Malaga Botanical Gardens
The grass is definitely greener in Malaga’s botanical gardens. Bamboo, fruit trees and frangipani flowers decorate the extensive gardens, and the sweet aroma of orange blossom fills the air. Roman sculptures give the park a romantic feel and over 50 species of birds have nesting places within the branches and leaves of the hundreds of trees and countless shrubs.
El Parque de Malaga
This park lies in the city centre and is characterised by its beautifully landscaped gardens, gushing fountains and tropical plants from Cuba and other Caribbean islands lining the footpaths. There’s also an open-air auditorium which hosts lunchtime concerts every Sunday.
Paseo de Espana
Another park full of tropical plants, Paseo de Espana offers a tranquil haven away from the bustling streets of Malaga.
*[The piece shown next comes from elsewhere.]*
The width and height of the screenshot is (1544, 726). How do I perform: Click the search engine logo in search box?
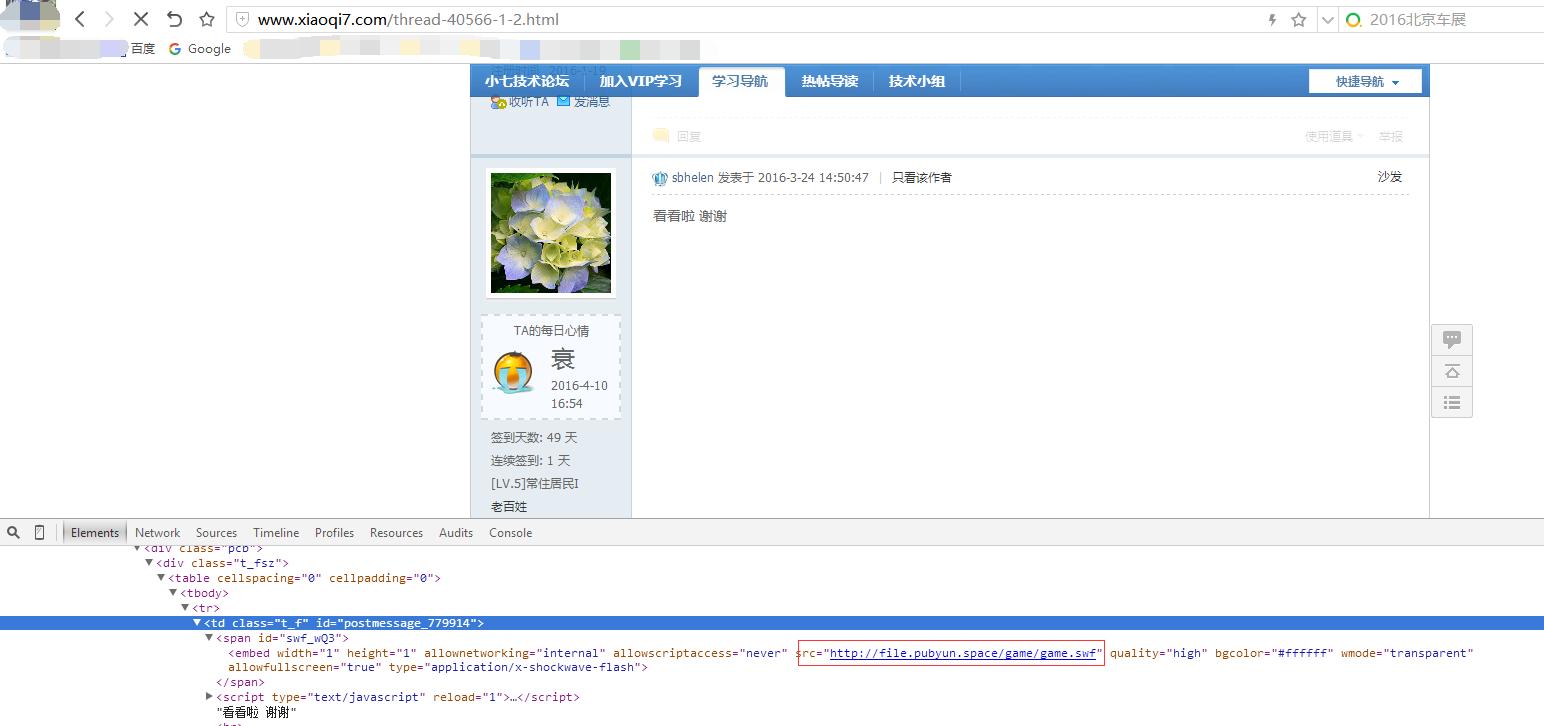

On Sundays, buskers and entertainers gather to enthral the audiences who come from all corners of the city to watch them perform.
The Picasso Museum
In the heart of the Old City, and only 200 metres from where Picasso was born, you’ll find the Picasso Museum, which offers free entrance every Sunday for the last two opening hours. It’s here you can see some of Picasso’s greatest works, including paintings, ceramics and sculptures, as well as works from other notable artists, like Francisco de Zurbaran and José de Ribera.
Feria de Malaga
Soak in the fun celebratory vibe of this Andalusian nine-day street party featuring flamenco shows, fireworks markets and much more. Every August, the city’s streets are decked out with paper lanterns, and horses and carriages trawl their way through the crowds. Flamenco beats fill the air while groups of women clad in ruffled dresses click their fingers to the infectious rhythms, and flutter their fans above their heads to inject vibrant colour into the crowds.
There’s plenty of tapas, fino (sweet wine) and good cheer to go around, and a healthy dose of sunshine gives the crowds even more of a reason to celebrate (as if they needed it). Bullfights also take place every day at La Malagueta, so August is the month to visit if you’re looking for a truly authentic Spanish experience.
Rincon de la Victoria
This Blue Flag beach is a 20-minute car ride or 35-minute bus journey from the centre of Malaga (Buses run every 40 minutes). The beach is a popular haunt with people who work in the city, and many spend their summer months reclined on its sun-soaked sands. Tapear (go on a tapas crawl) around the area, where you’ll find several homely restaurants serving up traditional tapas with a good helping of Andalucuan hospitality.
Playa de las Acacias
For a quieter beach, try Playa de las Acacias, in a small fishing village, which is also reachable by bus. As well as charming houses and peaceful roads, the village is home to several inexpensive fish restaurants. Walk along the beach and you’ll no doubt be tempted by the smells of grilled sardines wafting towards you from the sheds lining the coast.
Wander round Malaga’s Centro Historico and appreciate some of the sights from outside. You’ll see the cathedral, the Roman Theatre and plenty of al fresco restaurants with umbrellas extended above the tapas covered tables, all of which are bordered by apricot buildings.
Montes de Malaga National Park
If you’re looking for adventure, go on a hike through the Montes de Malaga National Park, described as the Green Lung of the city, and explore its extensive pine forests and beautiful valleys. The park is home to over 400 species of plants, as well as many birds and mammals. With several hiking trails to choose from, you could easily spend a day or two traversing these lush, hilly woodlands.